Ruling’s impact. While the D.C. Circuit’s Noel Canning decision held the NLRB lacked a quorum since January 2012, the Third Circuit today found the Board has been without a valid quorum since as far back as August 2011—with the departure of former Board Chair Wilma Liebman—thus calling into question even more agency rulings. As the anti-union National Right to Work Legal Defense Foundation noted, more than 1,500 NLRB decisions may be invalidated as a result of the Third Circuit’s holding.
Specifically, today’s ruling “puts into question most decisions still remaining in the circuit court in which Craig Becker (a March 2010 recess appointee) was a panel member,” noted Jeffrey M. Hirsch, an associate professor at the University of North Carolina School of Law (and contributor to the popular Workplace Prof blog). “The court held that any three-member panel that included Becker was invalid. So any case with Becker, except for the bigger ones that included more than three Board members, would be vacated under this decision. It would kill all decisions with Becker from August 28, 2011, to January 3, 2012, and all three-member decisions with Becker the rest of the time. For cases that were pending before Noel Canning in another court, if I were counsel for an employer, I would wave this argument around.”
“The bigger, near-term issue is, now there is another circuit court that will not uphold any decisions with Members Block or Griffin,” Hirsch said. “Practically speaking, this isn’t that big of a deal because any employer (or union) could bring any Board case to the D.C. Circuit, but for employers with cases before the Third Circuit, they can pursue that avenue of appeal as well.”
Another outcome of today’s decision: “It already knocks the NLRB’s morale a bit lower,” said Hirsch, a former appellate attorney for the agency.
Coincidentally, the ruling was handed down the same day that the Senate HELP Committee was holding a hearing on the full package of current NLRB nominees (including Griffin and Block, who had been prodded by Republicans to resign following Noel Canning).
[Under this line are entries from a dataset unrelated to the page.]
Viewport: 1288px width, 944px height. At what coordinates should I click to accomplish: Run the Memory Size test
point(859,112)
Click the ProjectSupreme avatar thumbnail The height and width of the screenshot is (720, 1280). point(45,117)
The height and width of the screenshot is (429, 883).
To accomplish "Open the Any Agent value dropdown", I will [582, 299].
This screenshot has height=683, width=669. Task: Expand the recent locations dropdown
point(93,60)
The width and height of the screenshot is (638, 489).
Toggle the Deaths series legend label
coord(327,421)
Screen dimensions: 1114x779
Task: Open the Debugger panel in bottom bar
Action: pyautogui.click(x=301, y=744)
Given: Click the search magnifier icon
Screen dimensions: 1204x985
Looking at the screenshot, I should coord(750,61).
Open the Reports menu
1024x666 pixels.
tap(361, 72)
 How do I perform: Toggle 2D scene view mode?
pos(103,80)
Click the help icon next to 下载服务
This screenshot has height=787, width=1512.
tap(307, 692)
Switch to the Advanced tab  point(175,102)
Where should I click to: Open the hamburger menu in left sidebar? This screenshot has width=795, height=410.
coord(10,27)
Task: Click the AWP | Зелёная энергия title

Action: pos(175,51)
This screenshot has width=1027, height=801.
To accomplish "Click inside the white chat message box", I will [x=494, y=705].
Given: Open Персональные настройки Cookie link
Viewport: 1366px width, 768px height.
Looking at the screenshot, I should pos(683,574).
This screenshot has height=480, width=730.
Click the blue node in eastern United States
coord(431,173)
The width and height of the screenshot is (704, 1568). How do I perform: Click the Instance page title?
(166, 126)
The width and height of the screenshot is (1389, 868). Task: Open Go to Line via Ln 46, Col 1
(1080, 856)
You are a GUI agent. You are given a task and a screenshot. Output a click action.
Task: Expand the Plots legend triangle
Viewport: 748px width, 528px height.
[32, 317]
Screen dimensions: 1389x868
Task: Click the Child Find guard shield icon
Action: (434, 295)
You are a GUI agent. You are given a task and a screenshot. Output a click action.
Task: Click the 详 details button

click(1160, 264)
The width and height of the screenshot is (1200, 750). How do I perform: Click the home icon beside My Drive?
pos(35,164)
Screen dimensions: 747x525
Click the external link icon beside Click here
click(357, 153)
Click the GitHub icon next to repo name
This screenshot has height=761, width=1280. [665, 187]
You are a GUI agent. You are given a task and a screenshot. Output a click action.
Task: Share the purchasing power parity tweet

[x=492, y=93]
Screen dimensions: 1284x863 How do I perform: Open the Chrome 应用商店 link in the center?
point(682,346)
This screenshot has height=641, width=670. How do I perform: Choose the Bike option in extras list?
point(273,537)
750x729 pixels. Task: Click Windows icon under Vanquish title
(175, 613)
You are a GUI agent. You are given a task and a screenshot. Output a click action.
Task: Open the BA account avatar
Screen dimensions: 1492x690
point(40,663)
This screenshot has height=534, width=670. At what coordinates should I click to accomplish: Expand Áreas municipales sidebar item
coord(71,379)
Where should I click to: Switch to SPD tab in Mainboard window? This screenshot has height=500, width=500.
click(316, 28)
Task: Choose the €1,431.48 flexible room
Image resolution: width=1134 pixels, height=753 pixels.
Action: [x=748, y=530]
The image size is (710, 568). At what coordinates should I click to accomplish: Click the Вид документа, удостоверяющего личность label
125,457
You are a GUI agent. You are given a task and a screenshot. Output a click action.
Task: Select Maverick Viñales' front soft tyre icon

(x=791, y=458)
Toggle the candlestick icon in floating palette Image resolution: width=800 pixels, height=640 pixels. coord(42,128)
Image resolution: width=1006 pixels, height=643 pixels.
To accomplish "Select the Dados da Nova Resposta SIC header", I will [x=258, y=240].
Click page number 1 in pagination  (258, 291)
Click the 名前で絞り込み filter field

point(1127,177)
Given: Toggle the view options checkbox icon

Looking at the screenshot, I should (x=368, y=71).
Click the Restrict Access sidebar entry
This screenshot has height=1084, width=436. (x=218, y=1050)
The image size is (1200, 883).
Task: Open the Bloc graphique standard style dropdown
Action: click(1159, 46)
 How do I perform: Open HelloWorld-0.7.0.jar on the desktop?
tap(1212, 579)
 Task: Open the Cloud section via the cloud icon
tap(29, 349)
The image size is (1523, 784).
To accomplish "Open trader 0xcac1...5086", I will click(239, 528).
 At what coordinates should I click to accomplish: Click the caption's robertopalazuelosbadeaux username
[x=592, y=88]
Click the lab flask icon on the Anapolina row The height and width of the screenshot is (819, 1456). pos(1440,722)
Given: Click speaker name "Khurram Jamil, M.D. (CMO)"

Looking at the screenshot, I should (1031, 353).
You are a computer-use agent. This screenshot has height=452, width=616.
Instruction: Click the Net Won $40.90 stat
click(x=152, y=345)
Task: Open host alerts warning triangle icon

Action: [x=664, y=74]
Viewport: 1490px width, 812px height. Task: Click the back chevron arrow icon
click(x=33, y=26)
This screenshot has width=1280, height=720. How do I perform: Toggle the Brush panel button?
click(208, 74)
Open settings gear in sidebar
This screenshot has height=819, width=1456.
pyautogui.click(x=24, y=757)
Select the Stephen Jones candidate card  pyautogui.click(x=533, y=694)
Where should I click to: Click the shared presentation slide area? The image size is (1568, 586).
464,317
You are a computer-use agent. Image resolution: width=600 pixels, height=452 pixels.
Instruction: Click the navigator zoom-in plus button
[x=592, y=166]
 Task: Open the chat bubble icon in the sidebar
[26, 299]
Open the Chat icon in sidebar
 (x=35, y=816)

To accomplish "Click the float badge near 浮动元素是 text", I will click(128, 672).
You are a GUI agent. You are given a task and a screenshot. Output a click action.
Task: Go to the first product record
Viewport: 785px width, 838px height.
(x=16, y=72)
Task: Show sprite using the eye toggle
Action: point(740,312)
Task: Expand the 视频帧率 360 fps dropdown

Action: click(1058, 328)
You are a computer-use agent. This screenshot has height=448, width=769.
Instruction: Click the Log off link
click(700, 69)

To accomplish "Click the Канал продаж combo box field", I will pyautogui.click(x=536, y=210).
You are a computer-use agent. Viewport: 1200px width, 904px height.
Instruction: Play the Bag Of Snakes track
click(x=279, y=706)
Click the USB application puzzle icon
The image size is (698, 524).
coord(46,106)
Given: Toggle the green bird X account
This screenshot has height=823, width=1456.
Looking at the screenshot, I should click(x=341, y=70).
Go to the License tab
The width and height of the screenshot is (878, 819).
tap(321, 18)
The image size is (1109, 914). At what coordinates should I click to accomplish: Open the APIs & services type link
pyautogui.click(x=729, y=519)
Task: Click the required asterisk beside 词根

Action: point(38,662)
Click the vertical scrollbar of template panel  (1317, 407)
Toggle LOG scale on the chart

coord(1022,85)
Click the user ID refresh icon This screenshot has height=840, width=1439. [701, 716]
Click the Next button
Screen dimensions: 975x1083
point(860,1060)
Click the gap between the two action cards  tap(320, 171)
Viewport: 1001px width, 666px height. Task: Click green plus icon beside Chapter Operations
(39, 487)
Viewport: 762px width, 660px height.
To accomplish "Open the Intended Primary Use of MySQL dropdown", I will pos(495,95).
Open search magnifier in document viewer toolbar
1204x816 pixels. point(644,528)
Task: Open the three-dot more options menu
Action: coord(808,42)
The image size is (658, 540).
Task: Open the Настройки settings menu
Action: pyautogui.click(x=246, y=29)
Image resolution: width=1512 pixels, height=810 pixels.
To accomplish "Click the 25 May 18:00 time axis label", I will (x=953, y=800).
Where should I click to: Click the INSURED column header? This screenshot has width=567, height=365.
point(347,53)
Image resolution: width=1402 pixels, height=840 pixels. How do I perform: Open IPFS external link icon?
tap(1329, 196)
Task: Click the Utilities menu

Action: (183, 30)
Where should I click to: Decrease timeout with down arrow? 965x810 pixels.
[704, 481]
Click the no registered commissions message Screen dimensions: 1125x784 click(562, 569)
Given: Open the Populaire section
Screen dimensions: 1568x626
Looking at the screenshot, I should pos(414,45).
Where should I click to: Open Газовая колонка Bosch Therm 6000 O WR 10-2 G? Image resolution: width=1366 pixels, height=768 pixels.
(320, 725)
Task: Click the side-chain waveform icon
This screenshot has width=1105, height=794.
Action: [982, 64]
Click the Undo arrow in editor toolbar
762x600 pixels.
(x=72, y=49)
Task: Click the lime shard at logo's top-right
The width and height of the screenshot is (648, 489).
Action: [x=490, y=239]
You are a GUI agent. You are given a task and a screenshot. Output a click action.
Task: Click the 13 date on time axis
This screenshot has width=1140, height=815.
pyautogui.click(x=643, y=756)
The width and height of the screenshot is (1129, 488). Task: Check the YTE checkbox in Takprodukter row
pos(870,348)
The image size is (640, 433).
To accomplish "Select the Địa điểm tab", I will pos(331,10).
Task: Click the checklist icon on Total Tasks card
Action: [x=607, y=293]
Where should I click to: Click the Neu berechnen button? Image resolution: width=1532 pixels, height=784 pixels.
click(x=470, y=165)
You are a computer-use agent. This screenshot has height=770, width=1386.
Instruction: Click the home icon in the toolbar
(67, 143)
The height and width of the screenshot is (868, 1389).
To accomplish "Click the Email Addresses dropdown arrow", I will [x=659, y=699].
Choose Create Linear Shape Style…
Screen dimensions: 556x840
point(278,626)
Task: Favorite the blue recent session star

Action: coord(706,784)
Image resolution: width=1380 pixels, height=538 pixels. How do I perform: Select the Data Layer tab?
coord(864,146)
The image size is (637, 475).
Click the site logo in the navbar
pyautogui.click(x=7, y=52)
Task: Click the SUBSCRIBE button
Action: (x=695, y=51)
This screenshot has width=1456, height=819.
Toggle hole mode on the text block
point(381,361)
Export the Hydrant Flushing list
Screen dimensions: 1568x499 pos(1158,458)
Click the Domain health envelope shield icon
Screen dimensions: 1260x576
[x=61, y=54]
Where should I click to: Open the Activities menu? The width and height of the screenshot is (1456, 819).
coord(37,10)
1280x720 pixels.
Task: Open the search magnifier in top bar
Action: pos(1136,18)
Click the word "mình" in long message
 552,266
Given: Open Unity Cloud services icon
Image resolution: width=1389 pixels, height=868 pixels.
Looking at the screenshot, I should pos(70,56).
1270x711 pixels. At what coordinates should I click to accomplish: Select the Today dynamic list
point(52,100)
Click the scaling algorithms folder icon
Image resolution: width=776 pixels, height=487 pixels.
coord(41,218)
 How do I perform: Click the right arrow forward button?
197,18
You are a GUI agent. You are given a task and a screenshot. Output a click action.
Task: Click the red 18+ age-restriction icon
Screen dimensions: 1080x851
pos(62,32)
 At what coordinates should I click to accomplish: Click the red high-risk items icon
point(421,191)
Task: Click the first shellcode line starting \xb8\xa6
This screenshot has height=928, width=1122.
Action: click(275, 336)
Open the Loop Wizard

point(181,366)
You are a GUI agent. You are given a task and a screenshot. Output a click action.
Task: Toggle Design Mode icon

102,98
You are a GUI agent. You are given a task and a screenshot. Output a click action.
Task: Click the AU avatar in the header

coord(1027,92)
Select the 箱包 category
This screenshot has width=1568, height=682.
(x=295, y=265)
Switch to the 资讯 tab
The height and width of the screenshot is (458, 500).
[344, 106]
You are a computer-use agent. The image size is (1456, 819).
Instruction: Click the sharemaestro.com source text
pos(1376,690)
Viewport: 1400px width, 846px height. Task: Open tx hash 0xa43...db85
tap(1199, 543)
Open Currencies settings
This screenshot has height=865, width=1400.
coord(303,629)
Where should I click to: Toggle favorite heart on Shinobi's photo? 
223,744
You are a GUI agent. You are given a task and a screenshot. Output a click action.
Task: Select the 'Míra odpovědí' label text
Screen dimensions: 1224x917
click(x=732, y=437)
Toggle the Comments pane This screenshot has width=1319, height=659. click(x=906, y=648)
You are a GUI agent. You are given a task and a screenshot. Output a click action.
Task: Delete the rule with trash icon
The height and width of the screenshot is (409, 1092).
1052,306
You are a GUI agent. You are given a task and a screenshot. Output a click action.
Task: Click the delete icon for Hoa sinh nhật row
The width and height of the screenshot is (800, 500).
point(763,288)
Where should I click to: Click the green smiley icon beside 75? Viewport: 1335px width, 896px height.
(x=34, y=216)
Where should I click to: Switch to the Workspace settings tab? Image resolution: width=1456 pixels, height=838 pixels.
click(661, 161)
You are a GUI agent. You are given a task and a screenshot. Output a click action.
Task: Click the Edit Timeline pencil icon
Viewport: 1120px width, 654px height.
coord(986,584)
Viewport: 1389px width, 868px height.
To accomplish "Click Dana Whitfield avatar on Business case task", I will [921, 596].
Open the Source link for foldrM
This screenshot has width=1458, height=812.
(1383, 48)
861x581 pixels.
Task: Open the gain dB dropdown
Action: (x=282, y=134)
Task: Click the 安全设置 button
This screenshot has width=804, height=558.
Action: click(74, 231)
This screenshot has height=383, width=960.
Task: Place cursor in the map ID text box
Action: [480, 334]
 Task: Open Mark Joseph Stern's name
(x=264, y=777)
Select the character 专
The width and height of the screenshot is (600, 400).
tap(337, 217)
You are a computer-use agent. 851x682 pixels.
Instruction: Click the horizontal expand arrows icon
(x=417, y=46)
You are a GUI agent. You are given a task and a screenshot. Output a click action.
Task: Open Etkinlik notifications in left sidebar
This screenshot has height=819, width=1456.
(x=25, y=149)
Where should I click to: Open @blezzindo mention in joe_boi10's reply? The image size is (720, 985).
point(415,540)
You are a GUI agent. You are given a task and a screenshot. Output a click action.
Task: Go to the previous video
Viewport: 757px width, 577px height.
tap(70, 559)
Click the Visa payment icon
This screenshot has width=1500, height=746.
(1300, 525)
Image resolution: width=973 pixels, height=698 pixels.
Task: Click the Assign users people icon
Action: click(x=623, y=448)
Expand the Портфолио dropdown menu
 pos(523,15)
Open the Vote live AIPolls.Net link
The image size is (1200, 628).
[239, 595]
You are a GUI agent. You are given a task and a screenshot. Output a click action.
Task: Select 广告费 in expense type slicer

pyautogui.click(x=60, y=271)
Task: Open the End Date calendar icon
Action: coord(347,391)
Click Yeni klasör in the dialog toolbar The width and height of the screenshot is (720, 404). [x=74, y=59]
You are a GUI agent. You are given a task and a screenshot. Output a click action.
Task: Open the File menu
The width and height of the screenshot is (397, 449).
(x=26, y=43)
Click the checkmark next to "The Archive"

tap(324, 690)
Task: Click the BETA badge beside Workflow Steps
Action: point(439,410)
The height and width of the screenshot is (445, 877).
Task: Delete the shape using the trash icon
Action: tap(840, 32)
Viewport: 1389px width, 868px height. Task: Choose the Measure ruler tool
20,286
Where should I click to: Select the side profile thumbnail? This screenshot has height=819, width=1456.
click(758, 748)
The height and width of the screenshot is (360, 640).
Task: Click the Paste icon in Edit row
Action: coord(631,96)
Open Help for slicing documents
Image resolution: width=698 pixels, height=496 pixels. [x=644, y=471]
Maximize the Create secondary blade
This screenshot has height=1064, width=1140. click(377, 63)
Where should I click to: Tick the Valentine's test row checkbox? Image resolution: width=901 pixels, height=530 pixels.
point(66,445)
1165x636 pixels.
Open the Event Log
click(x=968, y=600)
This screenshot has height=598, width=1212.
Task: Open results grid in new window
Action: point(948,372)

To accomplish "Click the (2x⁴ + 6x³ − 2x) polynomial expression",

It’s not clear what impact, if any, today’s decision will have on the HELP committee vote, scheduled for next week.
“I don’t think the Block and Griffin nominations were going anywhere anyway,” Hirsch told Employment Law Daily. “This ruling even decreases that chance, no matter their individual qualifications. When the White House nominated the two Republican nominees [Harry I. Johnson and Philip Andrew Miscimarra], I had a slight sliver of hope that there was a deal in the works. But I have no idea whether that’s true or not.”
Similarly, that the Supreme Court will take up Noel Canning is widely considered a certainty, so it’s not clear that New Vista will affect the High Court’s decision whether to grant cert. “The issue is a pretty big one,” Hirsch notes, adding that with today’s decision, “the highly probable grant of cert has gotten even higher.”
Hirsch, for one, is curious to see how the Supreme Court will rule on the issue. “These courts are flipping 150 years of practice,” he observed. “It’s really kind of startling.”